Book Review: THE ROOTS OF FUNDAMENTALISM

This book review was written for a college class– Introduction to Historical Research and Writing.
THE ROOTS OF FUNDAMENTALISM
British and American Millenarianism 1800-1930
by Ernest R. Sandeen, 1970, University of Chicago Press

Sandeen writes a history of modern Fundamental/Evangelicalism, asserting that all previous histories were wrong to say that Fundamentalism was rooted in the controversies of the 1920s, such as evolution versus creation, and the controversies about Modernism and Liberalism.

Sandeen received his B.A. at Wheaton College in 1953, his M.A. at the University of Chicago in 1955, and a double Ph.D. in English and American Religious History in 1959. He has authored several articles and a few books about religion. He spent most of his academic career at Macalester College in St. Paul, Minnesota. The Roots of Fundamentalism was re-issued by Baker Book House in 1978.

It is unclear just what Sandeen’s thesis is, but it appears to be contained in the following passages:

In this book these traditional explanations are challenged and an attempt is made to support a new approach to Fundamentalism. The primary function of this study has been to provide historical evidence for the argument that Fundamentalism existed as a religious movement before, during, and after the controversy of the twenties…. (xiii)
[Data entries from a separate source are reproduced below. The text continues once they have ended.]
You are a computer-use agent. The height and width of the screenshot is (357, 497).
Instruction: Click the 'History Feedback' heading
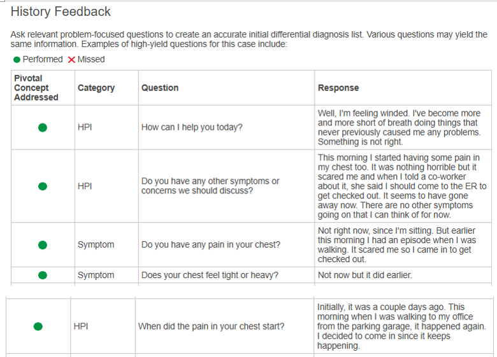[61, 11]
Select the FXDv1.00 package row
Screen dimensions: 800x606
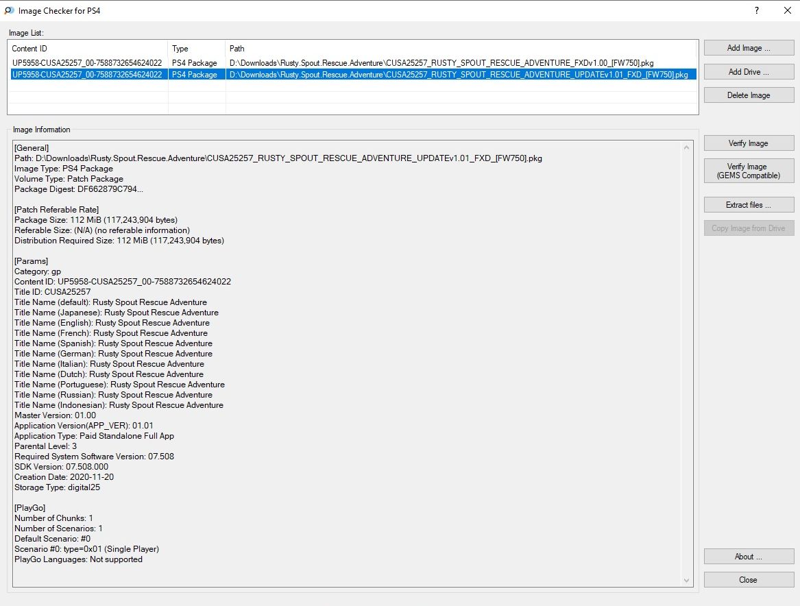click(x=343, y=63)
This study is intended, then to lead the reader from the early nineteenth century to 1930, introducing him first to the thought of the millenarian revival and then to the organization of the American millenarian movement after 1870. The nature of that thought and that organization provide support for the hypothesis that Fundamentalism ought to be understood partly if not largely as one aspect of the history of millenarianism. (xix)

Sandeen uses the term “millenarian” though millenarians are now called premillennialists. Millennialists are now called postmillennialists.
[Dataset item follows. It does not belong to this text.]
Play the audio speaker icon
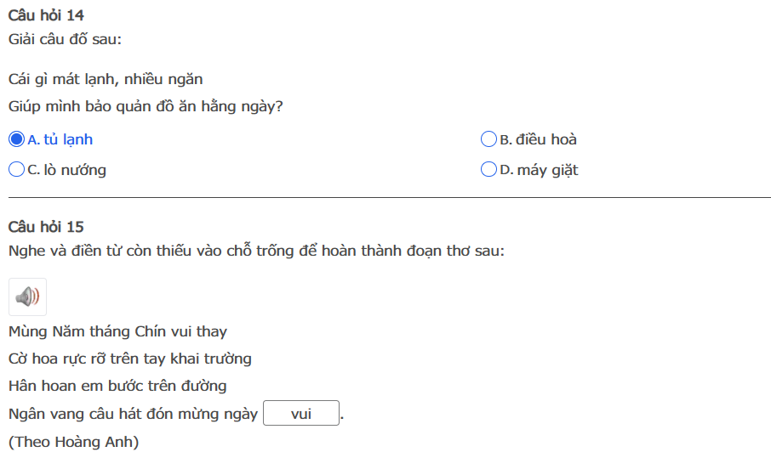Image resolution: width=771 pixels, height=452 pixels. point(27,297)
Without explaining the Puritan position, Sandeen says that because of the Puritan revolt, millenarianism fell into disfavor. Then the event that triggered the apocalyptic interpretation of Bible prophecy in England, was the French Revolution. The main results of the new millenarianism were: (1) The growth in the study and literal interpretation of Scripture, with many books, periodicals, and prophecy conferences; (2) interest in the Jews being restored as a nation; (3) the premillennial return of Christ.

The first prophecy conference was held in 1826 in England. These conferences, “more than any other event, gave structure to the British millenarian revival, consolidating both the theology and the group of men who were to defend it” (p.18). And a number of societies were formed for the study and publication of prophecy.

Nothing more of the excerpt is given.